Saved entries

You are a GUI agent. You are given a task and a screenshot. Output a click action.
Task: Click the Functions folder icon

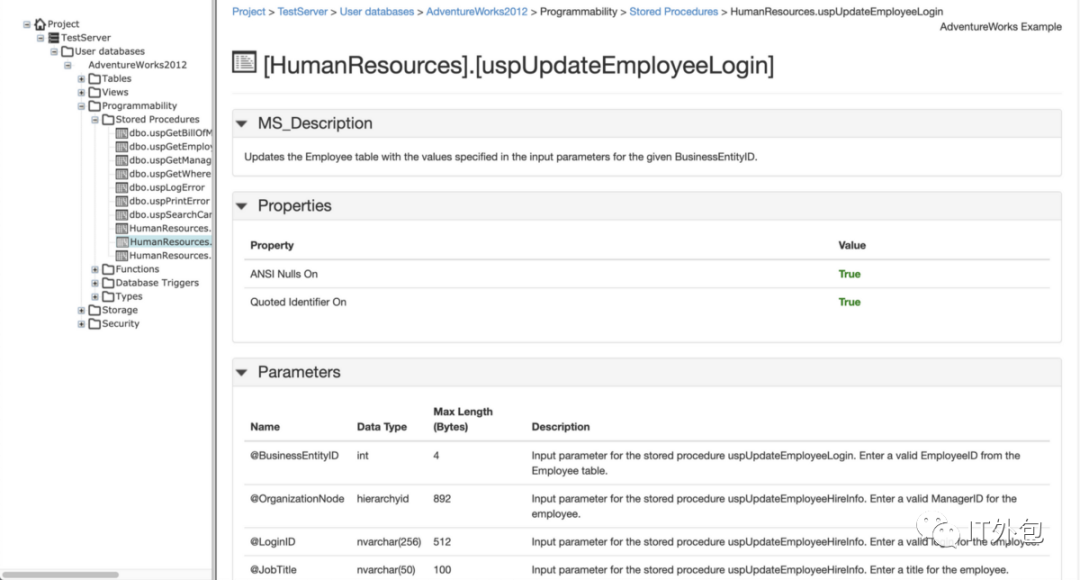108,269
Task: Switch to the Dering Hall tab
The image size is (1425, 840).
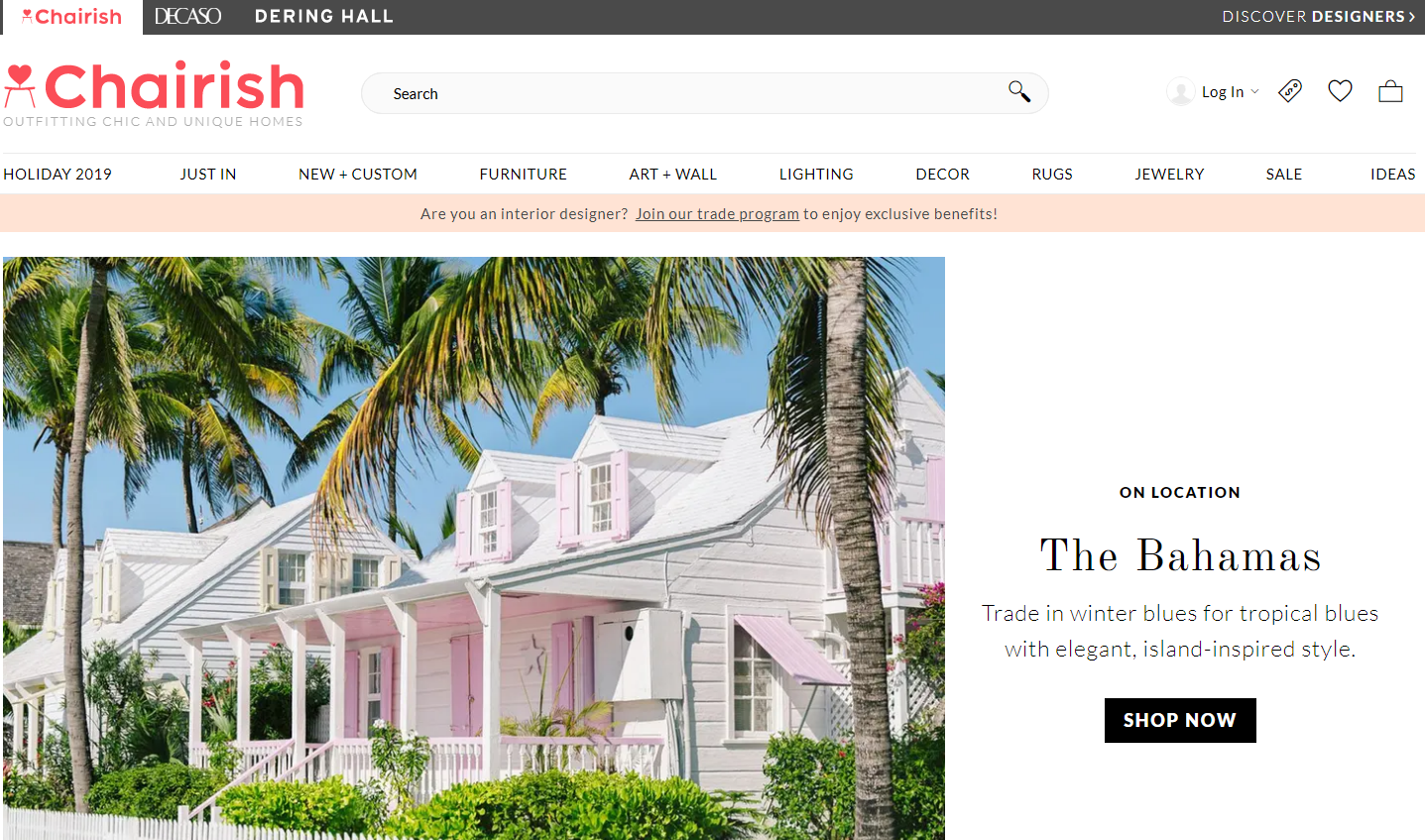Action: coord(324,17)
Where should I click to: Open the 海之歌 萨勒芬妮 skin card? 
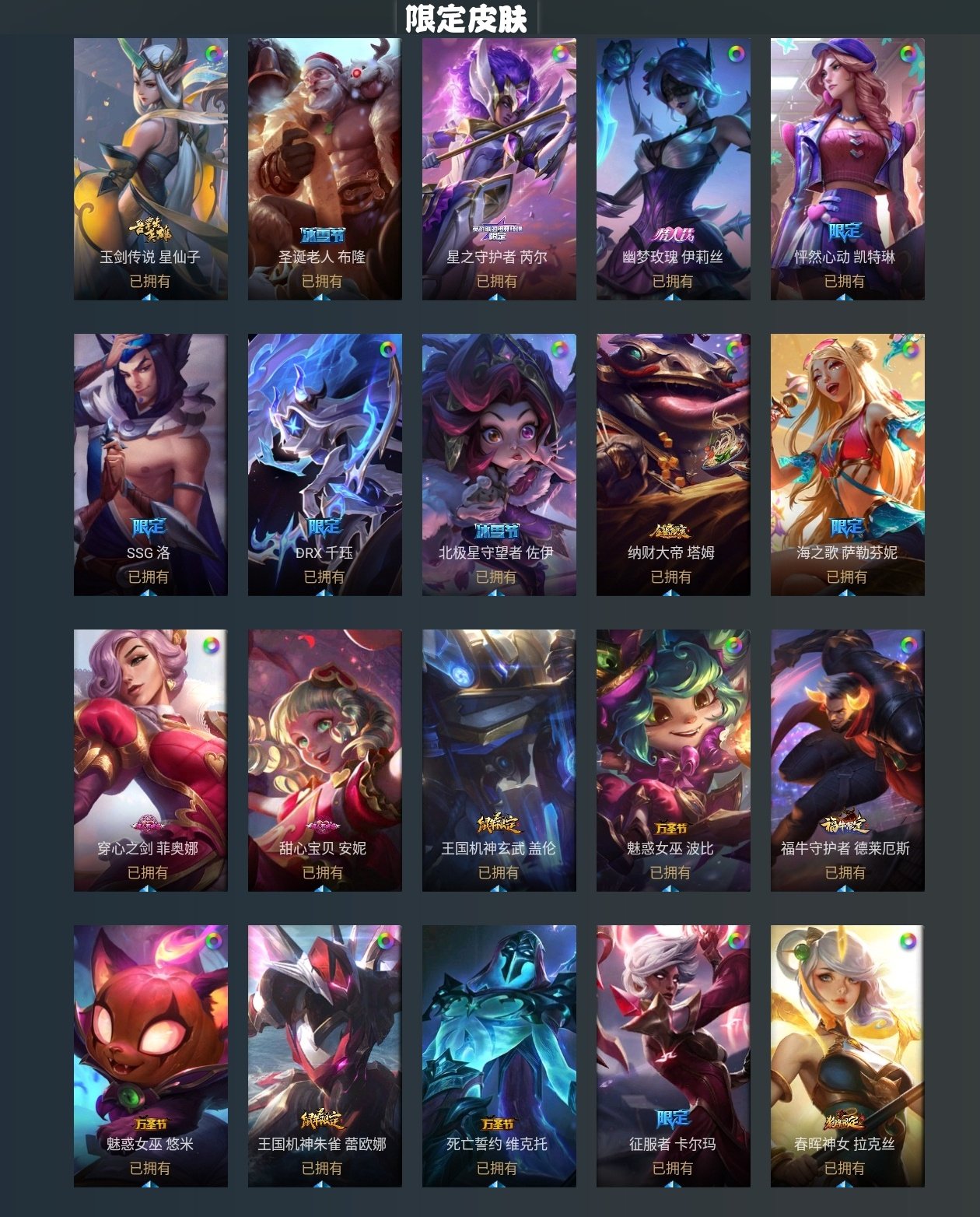pos(848,465)
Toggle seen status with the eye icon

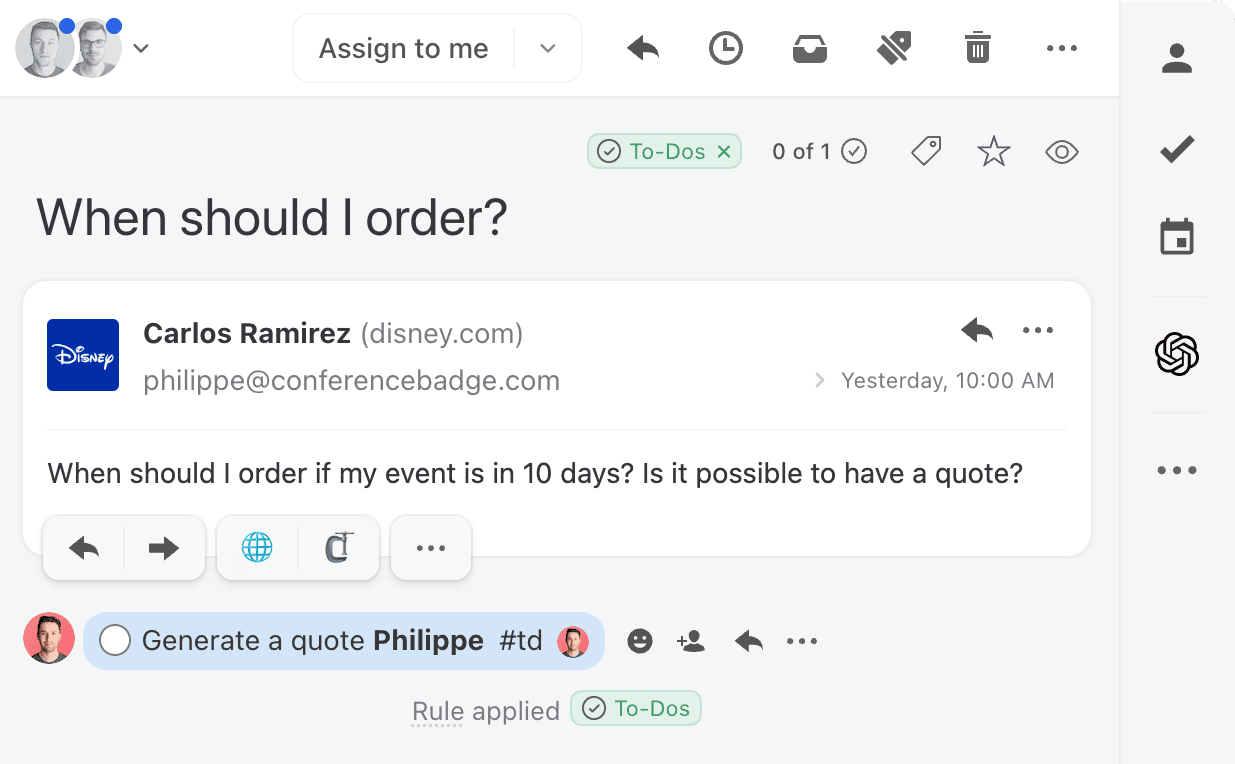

● BRIEF:
Transcribe every line from the one with "Where should I" to the last line of the records above, exactly, excluding pictures.

● ANSWER BOX:
Where should I click to: Open the 海之歌 萨勒芬妮 skin card? 
pos(848,465)
Toggle seen status with the eye icon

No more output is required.